### How to complete this task
Both the line containing "Task: Set a" and the line containing "Increase the Точность" belong to the span. Output exactly that span from the listing below, and nothing outside it.

### Records shown
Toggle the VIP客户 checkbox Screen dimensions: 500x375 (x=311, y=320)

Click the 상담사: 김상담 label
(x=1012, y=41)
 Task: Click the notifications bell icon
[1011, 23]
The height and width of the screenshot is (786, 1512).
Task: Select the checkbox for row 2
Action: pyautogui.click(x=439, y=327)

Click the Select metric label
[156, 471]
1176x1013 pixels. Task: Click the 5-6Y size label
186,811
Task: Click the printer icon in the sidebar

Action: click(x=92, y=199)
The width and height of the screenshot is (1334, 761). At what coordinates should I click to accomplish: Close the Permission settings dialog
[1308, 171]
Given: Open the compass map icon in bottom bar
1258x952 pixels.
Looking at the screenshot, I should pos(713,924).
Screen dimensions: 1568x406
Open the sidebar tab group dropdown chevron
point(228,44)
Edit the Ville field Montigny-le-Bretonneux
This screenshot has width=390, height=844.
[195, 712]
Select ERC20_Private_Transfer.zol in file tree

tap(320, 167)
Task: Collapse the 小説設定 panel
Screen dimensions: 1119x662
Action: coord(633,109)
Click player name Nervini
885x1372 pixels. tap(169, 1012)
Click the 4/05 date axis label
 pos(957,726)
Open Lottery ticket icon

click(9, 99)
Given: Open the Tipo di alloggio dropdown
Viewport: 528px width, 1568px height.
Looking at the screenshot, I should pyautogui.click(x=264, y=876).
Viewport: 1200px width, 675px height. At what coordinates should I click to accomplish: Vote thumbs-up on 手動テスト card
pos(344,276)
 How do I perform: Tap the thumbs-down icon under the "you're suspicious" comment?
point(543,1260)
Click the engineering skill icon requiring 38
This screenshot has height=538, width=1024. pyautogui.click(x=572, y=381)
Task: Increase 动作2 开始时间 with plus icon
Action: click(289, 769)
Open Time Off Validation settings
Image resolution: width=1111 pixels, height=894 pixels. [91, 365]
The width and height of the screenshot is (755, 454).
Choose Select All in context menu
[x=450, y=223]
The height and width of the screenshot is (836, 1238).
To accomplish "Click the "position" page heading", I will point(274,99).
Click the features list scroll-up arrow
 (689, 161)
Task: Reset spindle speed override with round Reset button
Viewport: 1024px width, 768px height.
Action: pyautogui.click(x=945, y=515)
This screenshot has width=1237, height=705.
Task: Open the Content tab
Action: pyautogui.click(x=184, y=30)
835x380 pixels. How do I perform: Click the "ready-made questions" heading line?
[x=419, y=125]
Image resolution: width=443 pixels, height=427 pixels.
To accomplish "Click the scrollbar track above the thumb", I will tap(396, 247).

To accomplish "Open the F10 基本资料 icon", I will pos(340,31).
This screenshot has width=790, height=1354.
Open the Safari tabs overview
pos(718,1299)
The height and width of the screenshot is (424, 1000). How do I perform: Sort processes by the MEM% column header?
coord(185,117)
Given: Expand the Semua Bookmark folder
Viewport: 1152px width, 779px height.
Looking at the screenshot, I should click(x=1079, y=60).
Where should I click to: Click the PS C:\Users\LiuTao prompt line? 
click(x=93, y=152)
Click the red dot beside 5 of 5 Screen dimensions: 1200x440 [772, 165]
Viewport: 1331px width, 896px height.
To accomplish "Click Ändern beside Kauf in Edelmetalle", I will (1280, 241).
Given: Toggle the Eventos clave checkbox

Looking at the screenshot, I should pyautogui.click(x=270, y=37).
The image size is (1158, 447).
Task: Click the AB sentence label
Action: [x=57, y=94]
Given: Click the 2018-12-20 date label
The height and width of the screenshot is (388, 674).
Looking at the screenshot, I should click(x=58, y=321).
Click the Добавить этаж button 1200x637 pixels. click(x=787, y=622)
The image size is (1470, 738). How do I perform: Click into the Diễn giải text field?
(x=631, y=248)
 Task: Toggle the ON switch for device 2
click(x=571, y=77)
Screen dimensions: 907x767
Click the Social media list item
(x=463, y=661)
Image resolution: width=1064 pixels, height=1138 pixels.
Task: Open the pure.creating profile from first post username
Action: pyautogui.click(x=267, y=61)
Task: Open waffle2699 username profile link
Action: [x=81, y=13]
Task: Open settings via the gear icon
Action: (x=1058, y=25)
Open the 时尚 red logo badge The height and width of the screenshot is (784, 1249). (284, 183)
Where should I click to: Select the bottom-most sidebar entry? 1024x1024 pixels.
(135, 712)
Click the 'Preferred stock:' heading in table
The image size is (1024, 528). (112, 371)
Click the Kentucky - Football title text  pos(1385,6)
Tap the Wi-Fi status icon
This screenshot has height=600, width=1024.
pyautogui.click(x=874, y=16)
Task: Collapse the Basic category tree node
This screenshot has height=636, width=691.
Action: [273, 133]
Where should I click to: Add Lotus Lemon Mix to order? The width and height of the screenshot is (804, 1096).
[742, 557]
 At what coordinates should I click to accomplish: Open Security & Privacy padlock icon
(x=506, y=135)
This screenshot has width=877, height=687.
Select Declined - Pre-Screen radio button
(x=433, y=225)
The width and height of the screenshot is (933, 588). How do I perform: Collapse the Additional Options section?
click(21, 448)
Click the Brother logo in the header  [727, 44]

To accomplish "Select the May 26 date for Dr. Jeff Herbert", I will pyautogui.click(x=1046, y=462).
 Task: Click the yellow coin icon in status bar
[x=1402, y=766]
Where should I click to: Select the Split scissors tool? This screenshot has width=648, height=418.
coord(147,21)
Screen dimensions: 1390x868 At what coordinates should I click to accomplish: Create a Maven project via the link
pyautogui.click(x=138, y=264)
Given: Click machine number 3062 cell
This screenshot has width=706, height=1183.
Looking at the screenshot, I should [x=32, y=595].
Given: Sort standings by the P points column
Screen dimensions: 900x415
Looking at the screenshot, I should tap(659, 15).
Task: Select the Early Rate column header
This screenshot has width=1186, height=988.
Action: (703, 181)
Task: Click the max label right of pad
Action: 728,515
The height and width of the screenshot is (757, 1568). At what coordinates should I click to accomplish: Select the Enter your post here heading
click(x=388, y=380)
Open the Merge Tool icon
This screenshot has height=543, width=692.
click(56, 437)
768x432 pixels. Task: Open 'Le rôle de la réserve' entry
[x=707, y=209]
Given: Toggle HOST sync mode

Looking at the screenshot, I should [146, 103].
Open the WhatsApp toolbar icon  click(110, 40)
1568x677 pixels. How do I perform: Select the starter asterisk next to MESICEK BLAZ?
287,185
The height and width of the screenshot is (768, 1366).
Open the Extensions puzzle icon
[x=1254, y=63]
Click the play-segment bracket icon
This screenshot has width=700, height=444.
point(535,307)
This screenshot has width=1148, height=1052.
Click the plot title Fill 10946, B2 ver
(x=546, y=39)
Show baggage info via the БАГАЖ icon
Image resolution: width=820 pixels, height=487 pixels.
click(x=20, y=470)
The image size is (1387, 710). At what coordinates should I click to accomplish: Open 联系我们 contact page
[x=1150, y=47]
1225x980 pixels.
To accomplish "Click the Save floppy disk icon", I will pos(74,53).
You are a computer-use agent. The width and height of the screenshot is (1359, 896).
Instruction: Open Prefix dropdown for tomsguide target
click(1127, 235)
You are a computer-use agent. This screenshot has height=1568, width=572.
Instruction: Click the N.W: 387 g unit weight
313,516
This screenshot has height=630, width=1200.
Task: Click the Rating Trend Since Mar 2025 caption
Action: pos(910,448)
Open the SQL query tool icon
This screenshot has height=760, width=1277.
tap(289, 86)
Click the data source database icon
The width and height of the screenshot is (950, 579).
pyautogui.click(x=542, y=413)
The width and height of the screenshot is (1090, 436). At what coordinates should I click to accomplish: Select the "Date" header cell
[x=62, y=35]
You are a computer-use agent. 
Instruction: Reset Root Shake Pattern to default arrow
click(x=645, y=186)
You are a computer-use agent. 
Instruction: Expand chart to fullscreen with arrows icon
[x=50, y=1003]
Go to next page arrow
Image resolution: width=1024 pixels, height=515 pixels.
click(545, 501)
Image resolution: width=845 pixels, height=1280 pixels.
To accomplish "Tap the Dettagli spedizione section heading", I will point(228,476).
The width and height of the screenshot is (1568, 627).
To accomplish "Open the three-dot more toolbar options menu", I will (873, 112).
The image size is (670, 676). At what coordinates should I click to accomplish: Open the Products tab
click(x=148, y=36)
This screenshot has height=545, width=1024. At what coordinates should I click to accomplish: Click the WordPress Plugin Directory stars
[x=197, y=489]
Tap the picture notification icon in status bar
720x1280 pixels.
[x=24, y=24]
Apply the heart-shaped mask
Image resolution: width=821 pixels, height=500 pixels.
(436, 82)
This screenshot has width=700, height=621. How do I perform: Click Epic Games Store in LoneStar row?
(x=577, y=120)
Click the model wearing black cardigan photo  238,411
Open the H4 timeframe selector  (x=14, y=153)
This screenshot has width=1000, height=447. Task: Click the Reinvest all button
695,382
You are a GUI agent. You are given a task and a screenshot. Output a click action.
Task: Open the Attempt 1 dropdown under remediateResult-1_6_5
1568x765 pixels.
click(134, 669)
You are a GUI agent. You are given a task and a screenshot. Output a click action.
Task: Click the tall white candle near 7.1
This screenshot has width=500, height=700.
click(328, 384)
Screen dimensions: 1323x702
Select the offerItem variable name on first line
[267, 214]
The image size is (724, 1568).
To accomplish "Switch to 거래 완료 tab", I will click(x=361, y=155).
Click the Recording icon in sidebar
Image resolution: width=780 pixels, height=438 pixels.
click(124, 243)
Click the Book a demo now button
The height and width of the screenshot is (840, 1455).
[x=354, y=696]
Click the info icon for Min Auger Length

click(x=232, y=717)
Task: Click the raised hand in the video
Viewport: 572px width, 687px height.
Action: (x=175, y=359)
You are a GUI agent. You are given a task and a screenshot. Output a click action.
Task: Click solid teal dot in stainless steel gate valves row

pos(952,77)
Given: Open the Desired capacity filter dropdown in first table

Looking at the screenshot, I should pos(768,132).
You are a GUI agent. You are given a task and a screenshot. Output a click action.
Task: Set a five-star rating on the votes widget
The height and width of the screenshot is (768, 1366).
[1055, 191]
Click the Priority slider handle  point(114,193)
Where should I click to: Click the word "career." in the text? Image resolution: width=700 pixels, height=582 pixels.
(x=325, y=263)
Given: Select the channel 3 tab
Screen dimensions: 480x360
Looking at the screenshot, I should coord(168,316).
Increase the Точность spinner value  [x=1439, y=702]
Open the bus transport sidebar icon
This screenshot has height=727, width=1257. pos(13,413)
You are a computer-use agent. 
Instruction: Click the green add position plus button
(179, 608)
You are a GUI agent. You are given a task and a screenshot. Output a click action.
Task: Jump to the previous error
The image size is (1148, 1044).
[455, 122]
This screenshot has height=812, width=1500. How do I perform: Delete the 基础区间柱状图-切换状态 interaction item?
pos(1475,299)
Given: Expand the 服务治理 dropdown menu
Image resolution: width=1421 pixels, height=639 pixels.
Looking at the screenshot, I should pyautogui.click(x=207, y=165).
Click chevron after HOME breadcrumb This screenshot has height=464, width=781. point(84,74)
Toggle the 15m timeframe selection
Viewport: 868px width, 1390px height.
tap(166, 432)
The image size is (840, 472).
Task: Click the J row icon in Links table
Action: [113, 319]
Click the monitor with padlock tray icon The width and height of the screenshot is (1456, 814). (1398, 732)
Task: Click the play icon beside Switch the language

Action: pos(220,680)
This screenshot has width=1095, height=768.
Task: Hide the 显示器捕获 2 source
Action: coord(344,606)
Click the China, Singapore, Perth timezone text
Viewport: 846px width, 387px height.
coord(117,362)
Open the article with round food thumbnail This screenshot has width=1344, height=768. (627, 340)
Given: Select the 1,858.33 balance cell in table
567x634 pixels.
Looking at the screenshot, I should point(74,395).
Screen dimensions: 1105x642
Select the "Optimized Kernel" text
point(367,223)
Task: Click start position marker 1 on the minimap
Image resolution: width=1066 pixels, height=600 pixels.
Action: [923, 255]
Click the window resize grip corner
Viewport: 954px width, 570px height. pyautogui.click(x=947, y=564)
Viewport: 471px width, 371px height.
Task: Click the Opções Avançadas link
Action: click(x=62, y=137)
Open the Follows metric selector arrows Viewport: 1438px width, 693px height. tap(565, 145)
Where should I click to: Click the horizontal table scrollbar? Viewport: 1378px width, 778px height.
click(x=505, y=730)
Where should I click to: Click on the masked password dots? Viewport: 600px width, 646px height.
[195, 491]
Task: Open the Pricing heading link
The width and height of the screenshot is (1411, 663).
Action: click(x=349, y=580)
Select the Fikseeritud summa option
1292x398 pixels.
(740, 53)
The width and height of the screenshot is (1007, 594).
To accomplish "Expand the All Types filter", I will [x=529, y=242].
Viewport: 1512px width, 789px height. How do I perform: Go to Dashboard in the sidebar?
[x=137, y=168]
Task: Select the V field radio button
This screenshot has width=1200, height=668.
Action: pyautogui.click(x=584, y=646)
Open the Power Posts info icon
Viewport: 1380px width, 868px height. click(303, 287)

### Reply to the task
Task: Set a five-star rating on the votes widget
The height and width of the screenshot is (768, 1366).
[1055, 191]
Click the Priority slider handle  point(114,193)
Where should I click to: Click the word "career." in the text? Image resolution: width=700 pixels, height=582 pixels.
(x=325, y=263)
Given: Select the channel 3 tab
Screen dimensions: 480x360
Looking at the screenshot, I should coord(168,316).
Increase the Точность spinner value  [x=1439, y=702]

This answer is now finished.